Nobody does it better than James Bond, as he proves yet again
in an adventure that takes him from the Egyptian pyramids
to the ocean floor and to a gravity-defying mountaintop ski
chase. When two nuclear submarines - one British, one Russian
- go missing at sea, 007 finds himself working alongside a
beautiful Soviet agent, Anya Amasova...
It
would appear that the best Bond films are often those that
were produced under the most difficult of circumstances (such
was also the case with From Russia With Love).
As
the special features reveal, a clause in EON's rights agreement
with the estate of Ian Fleming meant that only the title -
none of the characters or ideas - from the novel The
Spy Who Loved Me could be used in the screenplay. (Fleming
had all but disowned his poorly-received book, which is why
a paperback edition was never published during his lifetime.)
The movie's production was further hampered by the departure
of co-producer Harry Saltzman, who had run into serious financial
difficulties. Filming was also delayed by legal wrangling
with the producers of a rival Bond picture (which would eventually
make it on to the screen in 1983 as Never Say Never Again)
who claimed that the script for Spy used ideas from
their story. Fortunately, the enforced delay (the movie premiered
three years after the release of The Man with the Golden
Gun) enabled the creative team to refine their pre-production
- and the result is a movie of great panache and sophistication,
and certainly Roger Moore's finest two hours as 007.
The
notion of a third party stirring up East/West hostilities
has been done before, of course, in From Russia With Love
and in director Lewis Gilbert's previous Bond outing You
Only Live Twice. However, aside from that factor, this
is the first wholly original Bond movie plot (penned by Richard
Maibaum and Christopher Wood, the latter of whom adapted the
screenplay into a very effective novelisation).

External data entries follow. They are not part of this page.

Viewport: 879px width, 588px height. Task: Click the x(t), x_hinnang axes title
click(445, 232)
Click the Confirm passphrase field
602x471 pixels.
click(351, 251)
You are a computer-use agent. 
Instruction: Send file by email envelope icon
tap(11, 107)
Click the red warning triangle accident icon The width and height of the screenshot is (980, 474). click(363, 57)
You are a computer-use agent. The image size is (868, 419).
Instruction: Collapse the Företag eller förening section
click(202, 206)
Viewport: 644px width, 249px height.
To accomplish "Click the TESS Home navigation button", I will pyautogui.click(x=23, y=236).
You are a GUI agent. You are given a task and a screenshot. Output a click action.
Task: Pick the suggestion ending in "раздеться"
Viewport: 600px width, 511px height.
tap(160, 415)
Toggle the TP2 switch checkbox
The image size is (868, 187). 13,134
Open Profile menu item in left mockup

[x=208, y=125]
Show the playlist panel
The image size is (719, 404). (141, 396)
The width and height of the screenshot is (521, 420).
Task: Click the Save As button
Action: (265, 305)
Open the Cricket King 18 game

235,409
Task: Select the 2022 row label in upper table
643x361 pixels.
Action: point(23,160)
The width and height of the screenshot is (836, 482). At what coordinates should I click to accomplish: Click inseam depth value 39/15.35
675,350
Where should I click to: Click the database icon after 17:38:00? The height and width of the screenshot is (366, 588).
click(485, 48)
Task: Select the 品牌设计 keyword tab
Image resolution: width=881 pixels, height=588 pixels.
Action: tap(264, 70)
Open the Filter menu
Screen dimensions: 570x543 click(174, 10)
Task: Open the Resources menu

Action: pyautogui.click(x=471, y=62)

This plot provides the springboard for some excellent repartee
between Bond and his Russian counterpart Anya Amasova (Barbara
Bach), while the need to depict a super-tanker colossal enough
to swallow up submarines prompts some of the best work that
production designer Ken Adam and visual effects supervisor
Derek Meddings have ever done.
Underscoring
visual delights such as the classic opening ski-jump sequence
and underwater action involving the submersible Lotus Esprit
is a stylish soundtrack by Marvin Hamlisch. Featuring the
unforgettable title track "Nobody Does it Better", sung by
Carly Simon, Hamlisch's score also adds a catchy disco beat
to the chase scenes, yet somehow manages not to sound dated!
This
film also establishes two new regular supporting characters,
with Walter Gotell playing General Gogol, M's opposite number
in the KGB, and Geoffrey Keen portraying the Minister of Defence,
Frederick Grey. These actors would reprise their roles in
every subsequent Bond film up to and including The Living
Daylights in 1987.
New
additions to this Ultimate Edition include vintage
location footage in 007 in Egypt and On Location
with Ken Adam and a film recording from the original dedication
of Pinewood's 007 sound stage, which was specially constructed
for the production of this movie. An interview session with
Moore filmed at that event is also included, though, as with
the Russell Harty interview on the Ultimate Edition
of The Man with the Golden Gun, only Moore's answers
are presented here, not the interviewer's questions. Both
the interview and 007 in Egypt fail to fill a 4:3 aspect
ratio television screen, despite being 4:3 themselves.
On
the plus side, this double-disc edition isn't hampered by
the slow loading speeds that affected the previous DVD release
of this movie.
The Bond makers have rarely done it better.